## What is expected
Find the line with "Reject optional cookies (244, 2546)" in the entries below. Repeat it, every following line, and the line with "[TikTok] (87, 785)", exactly and with nothing added.

▬▬▬▬▬▬▬▬▬▬

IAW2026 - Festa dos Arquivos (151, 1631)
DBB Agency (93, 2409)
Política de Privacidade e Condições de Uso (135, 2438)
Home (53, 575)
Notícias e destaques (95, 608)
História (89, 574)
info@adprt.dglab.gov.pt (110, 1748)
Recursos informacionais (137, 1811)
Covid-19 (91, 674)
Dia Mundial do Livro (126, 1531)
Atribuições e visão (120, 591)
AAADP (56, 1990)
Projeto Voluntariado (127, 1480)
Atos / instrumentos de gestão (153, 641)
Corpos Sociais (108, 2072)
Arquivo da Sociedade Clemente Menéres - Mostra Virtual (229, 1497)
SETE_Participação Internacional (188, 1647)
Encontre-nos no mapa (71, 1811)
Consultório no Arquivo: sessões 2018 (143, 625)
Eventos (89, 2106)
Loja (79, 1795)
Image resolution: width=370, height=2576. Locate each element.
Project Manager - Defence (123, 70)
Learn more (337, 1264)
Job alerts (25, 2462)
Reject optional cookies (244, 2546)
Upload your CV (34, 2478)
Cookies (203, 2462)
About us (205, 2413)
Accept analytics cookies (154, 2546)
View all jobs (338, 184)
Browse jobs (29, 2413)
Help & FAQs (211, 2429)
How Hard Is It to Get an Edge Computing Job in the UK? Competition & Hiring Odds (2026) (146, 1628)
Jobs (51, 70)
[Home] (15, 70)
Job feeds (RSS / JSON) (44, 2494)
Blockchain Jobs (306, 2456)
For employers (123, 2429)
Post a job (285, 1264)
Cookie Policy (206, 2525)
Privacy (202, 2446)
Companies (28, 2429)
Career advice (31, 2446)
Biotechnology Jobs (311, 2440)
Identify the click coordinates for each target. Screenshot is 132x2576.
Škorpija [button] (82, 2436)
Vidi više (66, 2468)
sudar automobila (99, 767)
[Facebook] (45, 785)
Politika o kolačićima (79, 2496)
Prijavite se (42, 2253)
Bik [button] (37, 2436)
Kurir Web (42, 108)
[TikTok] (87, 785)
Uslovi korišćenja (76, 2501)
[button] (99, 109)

▬▬▬▬▬▬▬▬▬▬

## Exercise answer
Reject optional cookies (244, 2546)
Upload your CV (34, 2478)
Cookies (203, 2462)
About us (205, 2413)
Accept analytics cookies (154, 2546)
View all jobs (338, 184)
Browse jobs (29, 2413)
Help & FAQs (211, 2429)
How Hard Is It to Get an Edge Computing Job in the UK? Competition & Hiring Odds (2026) (146, 1628)
Jobs (51, 70)
[Home] (15, 70)
Job feeds (RSS / JSON) (44, 2494)
Blockchain Jobs (306, 2456)
For employers (123, 2429)
Post a job (285, 1264)
Cookie Policy (206, 2525)
Privacy (202, 2446)
Companies (28, 2429)
Career advice (31, 2446)
Biotechnology Jobs (311, 2440)
Identify the click coordinates for each target. Screenshot is 132x2576.
Škorpija [button] (82, 2436)
Vidi više (66, 2468)
sudar automobila (99, 767)
[Facebook] (45, 785)
Politika o kolačićima (79, 2496)
Prijavite se (42, 2253)
Bik [button] (37, 2436)
Kurir Web (42, 108)
[TikTok] (87, 785)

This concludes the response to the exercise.